Simon Fell > Its just code
Keith says : "For instance, I would always use UDDI, even within a LAN, for automatic roll-over. How? Well, that's what I'm describing in my book today :-)" Of the people I've talked to who have used UDDI, this is the by far the most common reason for using it, but i just don't get it. Deploying reliable web services is the same as deploying reliable web sites [after all, its just HTTP], why would would you need start using UDDI, what's wrong with the usual DNS, Local Director / WLBS, Global Director style approaches ?
Ingo correctly points out that Web Services based on .NET Remoting [rather than ASP.NET WebServices] can be used without IIS. The oft cited wisdom is to use remoting for .NET to .NET work, and ASP.NET WebServices for Interop with other platforms. The remoting stuff can at times do things that aren't really supported in other tools [like remote references, and its tendency to type things via unpublished schemas], but you can use it in an interopable way.
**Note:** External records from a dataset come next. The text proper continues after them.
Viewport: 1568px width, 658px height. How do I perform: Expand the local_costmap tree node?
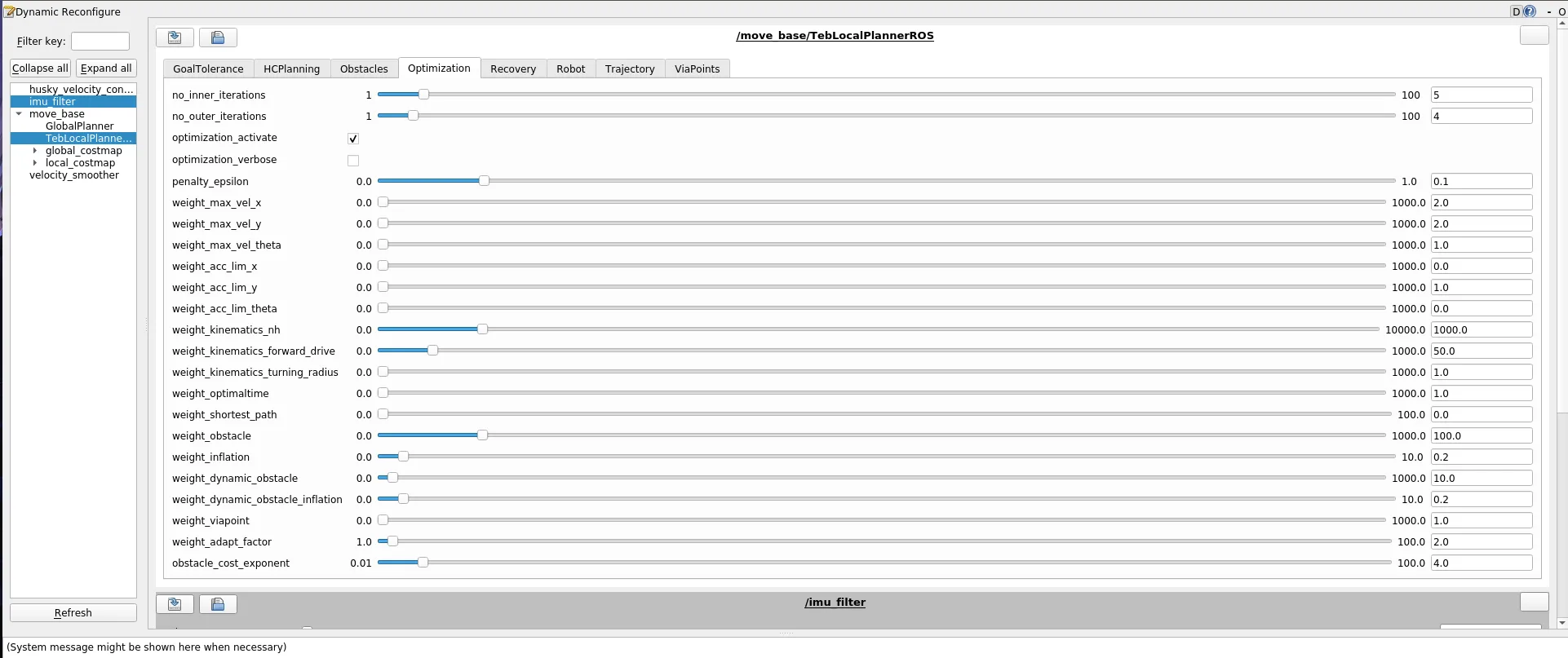tap(34, 163)
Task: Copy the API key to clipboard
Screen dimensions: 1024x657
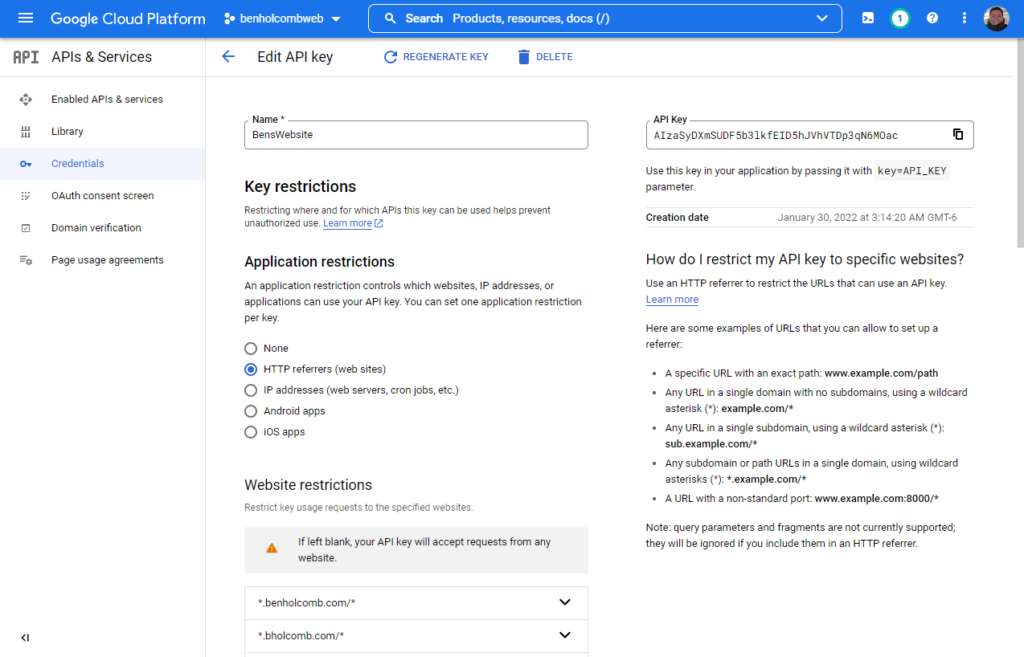Action: pyautogui.click(x=957, y=135)
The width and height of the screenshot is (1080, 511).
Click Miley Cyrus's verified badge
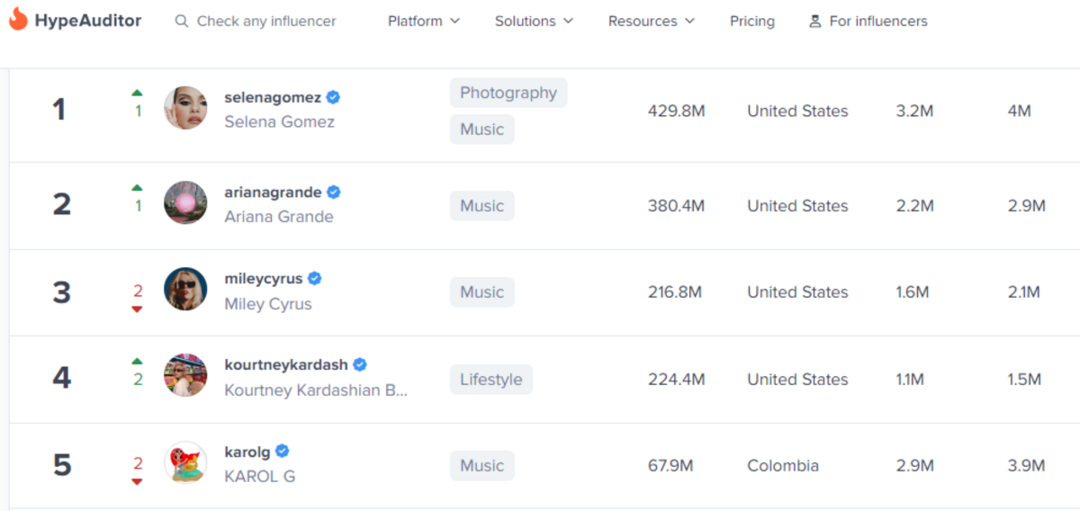[x=315, y=279]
The sereration of format and transport [aka channel] in Remoting also gives you the flexiblity to add transports, say if you wanted to support a SMTP binding.
The White Mesa Soap toolkit comes with its own HTTP server, if you want to do Windows based Web Services with out IIS.
Speaking of overhead in DotNet web services... you have to run IIS. [Patrick Logan's Radio Weblog] Yes, the Java guys do seem to have more choice in this, but the only [non-Java] web servers I've seen people run on Windows are IIS & Apache. However it doesn't have to be this way, the ASP.NET web services are actually built on top of something called the HTTP pipeline, and there is an ISAPI filter/extension that puts requests into the HTTP pipeline from IIS. Although this is the only thing that ships out of the box, you can write code to host the HTTP pipeline yourself. I've been tinkering with hosting in a simple command line tool, so that i can use the ASP.NET engine for code generation [ala Gen<X>], and someone sooner or later is going to write the bits to host it from Apache. Brad's .NET Web Server project would also be a good candidate.